Fine-grained CPU Orchestration is an ability of koord-scheduler for improving the performance of CPU-sensitive workloads.

Introduction​

There is an increasing number of systems that leverage a combination of CPUs and hardware accelerators to support latency-critical execution and high-throughput parallel computation. A high-performance environment is expected in plenty of applications including in telecommunications, scientific computing, machine learning, financial services, and data analytics.

However, pods in the Kubernetes cluster may interfere with others' running when they share the same physical resources and both demand many resources. The sharing of CPU resources is almost inevitable. e.g. SMT threads (i.e. logical processors) share execution units of the same core, and cores in the same chip share one last-level cache. The resource contention can slow down the running of these CPU-sensitive workloads, resulting in high response latency (RT).
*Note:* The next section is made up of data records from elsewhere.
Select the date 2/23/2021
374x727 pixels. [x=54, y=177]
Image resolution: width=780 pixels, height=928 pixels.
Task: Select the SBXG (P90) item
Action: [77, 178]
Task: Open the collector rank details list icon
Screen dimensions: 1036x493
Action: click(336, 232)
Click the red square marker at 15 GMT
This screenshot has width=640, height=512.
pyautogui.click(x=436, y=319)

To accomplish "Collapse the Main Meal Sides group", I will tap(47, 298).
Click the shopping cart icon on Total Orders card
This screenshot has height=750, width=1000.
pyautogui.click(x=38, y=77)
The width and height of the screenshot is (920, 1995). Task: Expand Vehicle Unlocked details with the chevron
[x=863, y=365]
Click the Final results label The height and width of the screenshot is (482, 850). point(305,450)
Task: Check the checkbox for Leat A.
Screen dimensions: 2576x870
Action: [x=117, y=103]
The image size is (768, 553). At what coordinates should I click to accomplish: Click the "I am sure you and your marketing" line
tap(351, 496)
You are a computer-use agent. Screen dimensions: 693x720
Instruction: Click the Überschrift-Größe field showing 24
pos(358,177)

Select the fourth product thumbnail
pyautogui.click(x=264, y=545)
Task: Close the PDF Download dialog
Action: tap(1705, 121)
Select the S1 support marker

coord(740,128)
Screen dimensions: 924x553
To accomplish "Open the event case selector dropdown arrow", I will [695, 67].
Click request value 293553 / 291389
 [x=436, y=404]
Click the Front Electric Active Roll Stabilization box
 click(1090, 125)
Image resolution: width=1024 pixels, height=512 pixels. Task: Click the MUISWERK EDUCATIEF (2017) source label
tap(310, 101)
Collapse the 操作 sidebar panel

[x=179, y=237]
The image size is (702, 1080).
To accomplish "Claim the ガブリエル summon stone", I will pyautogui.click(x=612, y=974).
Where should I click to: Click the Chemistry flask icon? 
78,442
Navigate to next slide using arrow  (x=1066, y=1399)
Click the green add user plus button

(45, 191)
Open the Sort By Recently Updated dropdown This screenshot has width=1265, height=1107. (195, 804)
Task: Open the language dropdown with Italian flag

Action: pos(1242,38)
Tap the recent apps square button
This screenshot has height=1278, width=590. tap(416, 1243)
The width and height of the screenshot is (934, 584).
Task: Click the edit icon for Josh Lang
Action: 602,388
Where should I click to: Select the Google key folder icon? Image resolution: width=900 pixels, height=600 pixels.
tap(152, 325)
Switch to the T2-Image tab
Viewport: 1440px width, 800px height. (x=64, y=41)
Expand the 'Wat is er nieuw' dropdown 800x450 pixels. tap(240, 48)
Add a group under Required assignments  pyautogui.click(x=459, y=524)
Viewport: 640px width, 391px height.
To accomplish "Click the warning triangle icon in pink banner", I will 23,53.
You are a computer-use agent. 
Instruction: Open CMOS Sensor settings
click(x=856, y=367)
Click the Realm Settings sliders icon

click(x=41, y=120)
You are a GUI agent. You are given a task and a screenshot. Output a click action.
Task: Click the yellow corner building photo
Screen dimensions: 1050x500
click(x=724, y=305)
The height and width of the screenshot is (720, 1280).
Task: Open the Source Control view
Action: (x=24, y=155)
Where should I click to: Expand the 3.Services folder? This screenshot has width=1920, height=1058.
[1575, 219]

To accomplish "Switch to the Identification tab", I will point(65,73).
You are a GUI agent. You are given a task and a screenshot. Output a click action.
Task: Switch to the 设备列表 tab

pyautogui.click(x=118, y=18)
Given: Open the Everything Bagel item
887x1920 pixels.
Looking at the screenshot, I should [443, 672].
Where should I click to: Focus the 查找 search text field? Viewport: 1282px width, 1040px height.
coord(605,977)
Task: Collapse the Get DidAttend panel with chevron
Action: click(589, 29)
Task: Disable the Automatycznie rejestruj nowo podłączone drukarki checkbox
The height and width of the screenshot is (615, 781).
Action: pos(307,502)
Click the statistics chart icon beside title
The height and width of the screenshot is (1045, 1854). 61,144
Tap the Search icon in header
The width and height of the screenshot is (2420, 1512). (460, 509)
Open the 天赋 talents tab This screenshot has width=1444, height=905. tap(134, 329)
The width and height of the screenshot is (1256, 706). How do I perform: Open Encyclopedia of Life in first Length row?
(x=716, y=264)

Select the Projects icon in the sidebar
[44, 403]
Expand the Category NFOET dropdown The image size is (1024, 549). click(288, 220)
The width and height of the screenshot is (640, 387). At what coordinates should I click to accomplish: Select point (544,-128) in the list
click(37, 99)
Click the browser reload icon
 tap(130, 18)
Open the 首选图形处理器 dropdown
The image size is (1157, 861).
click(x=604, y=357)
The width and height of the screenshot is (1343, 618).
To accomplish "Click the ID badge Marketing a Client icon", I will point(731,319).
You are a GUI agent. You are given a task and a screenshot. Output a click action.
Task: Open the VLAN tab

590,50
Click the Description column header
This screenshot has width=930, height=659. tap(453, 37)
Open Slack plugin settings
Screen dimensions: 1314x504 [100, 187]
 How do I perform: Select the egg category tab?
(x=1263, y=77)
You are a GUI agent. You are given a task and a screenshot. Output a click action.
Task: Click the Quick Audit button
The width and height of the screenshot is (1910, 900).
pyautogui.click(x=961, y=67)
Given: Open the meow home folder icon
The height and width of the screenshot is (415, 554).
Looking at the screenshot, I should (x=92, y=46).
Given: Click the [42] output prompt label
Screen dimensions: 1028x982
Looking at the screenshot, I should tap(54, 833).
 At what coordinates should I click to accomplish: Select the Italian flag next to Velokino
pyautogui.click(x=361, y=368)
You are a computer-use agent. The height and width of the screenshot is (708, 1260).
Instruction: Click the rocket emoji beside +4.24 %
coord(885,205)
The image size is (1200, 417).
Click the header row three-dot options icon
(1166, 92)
To improve the performance of CPU-sensitive workloads, koord-scheduler provides a mechanism of fine-grained CPU orchestration. It enhances the CPU management of Kubernetes and supports detailed NUMA-locality and CPU exclusions.

For more information, please see Design: Fine-grained CPU orchestration.

Setup​

Prerequisite​

  • Kubernetes >= 1.18
  • Koordinator >= 0.5

Installation​

Please make sure Koordinator components are correctly installed in your cluster. If not, please refer to Installation.

Configurations​

Fine-grained CPU orchestration is Enabled by default. You can use it without any modification on the koord-scheduler config.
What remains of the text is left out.